MSFT published a study at least two years ago, where they (outsourced?) engineers to build a language model trained on Wikipedia and others, and then auto-read current Wikipedia pages, and performed edits to "correct" them.. with statistics on correctness and model performance.
Startled, I asked wikimedia engineers on Libera IRC about it and they refused to comment in any way, which was uncharacteristic. It appeared to be manipulative, lawyer-like you might say, on the part of MSFT because "what you gonna do?" The writeup (by outsourced engineers?) bragged of high "correction" scores as if it was a contest, in the style of other LLM papers and studies.
1/20 is less than my guess would have been. It's interesting that Wikipedia is heavily weighted in LLM training corpuses. Eventually there will be a feedback loop not unlike the one among meat popsicles.

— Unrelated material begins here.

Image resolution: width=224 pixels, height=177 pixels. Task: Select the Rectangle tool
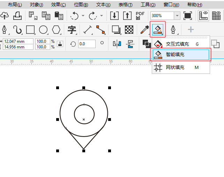click(x=30, y=30)
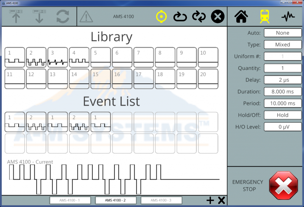
Task: Click the continuous double-loop run icon
Action: point(199,17)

How many covers are better than the original? Would we expect that to be possible with AI?
OCR is a process that usually incorporates some form of A.I., such as pattern matching, and neural networks. So, the corpus of scanned text in the Internet Archive, Hathi Trust, Google Books, those have already been run through AI-enhancement.

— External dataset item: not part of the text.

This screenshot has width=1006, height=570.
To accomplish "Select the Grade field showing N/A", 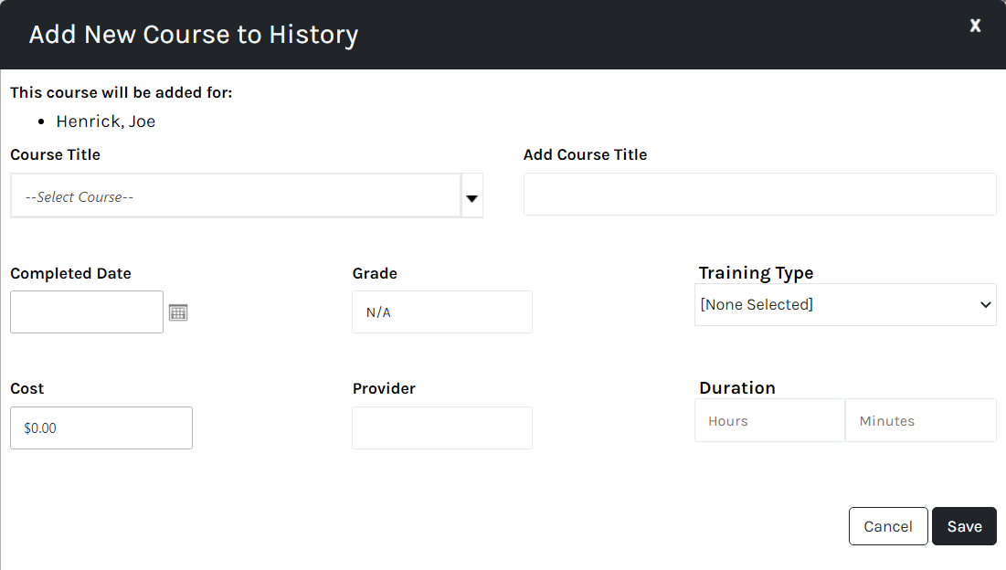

Wikipedians use A.I., especially to identify and revert vandalism, such as the ClueBot line, and similar heuristics are now incorporated into the revision logging.
If more of the headlines, photos, and article text published by news outlets is LLM-generated, then new additions to Wikipedia will be summaries of LLM material already.
Just prior to paywall, the article mentions "starting with AI detection tools", so that's going to be wildly inaccurate from the start.
I'd like to see someone run LLM detection on Good and Featured Articles; what percentage would be flagged there?
AI content is overly verbose, a loss of time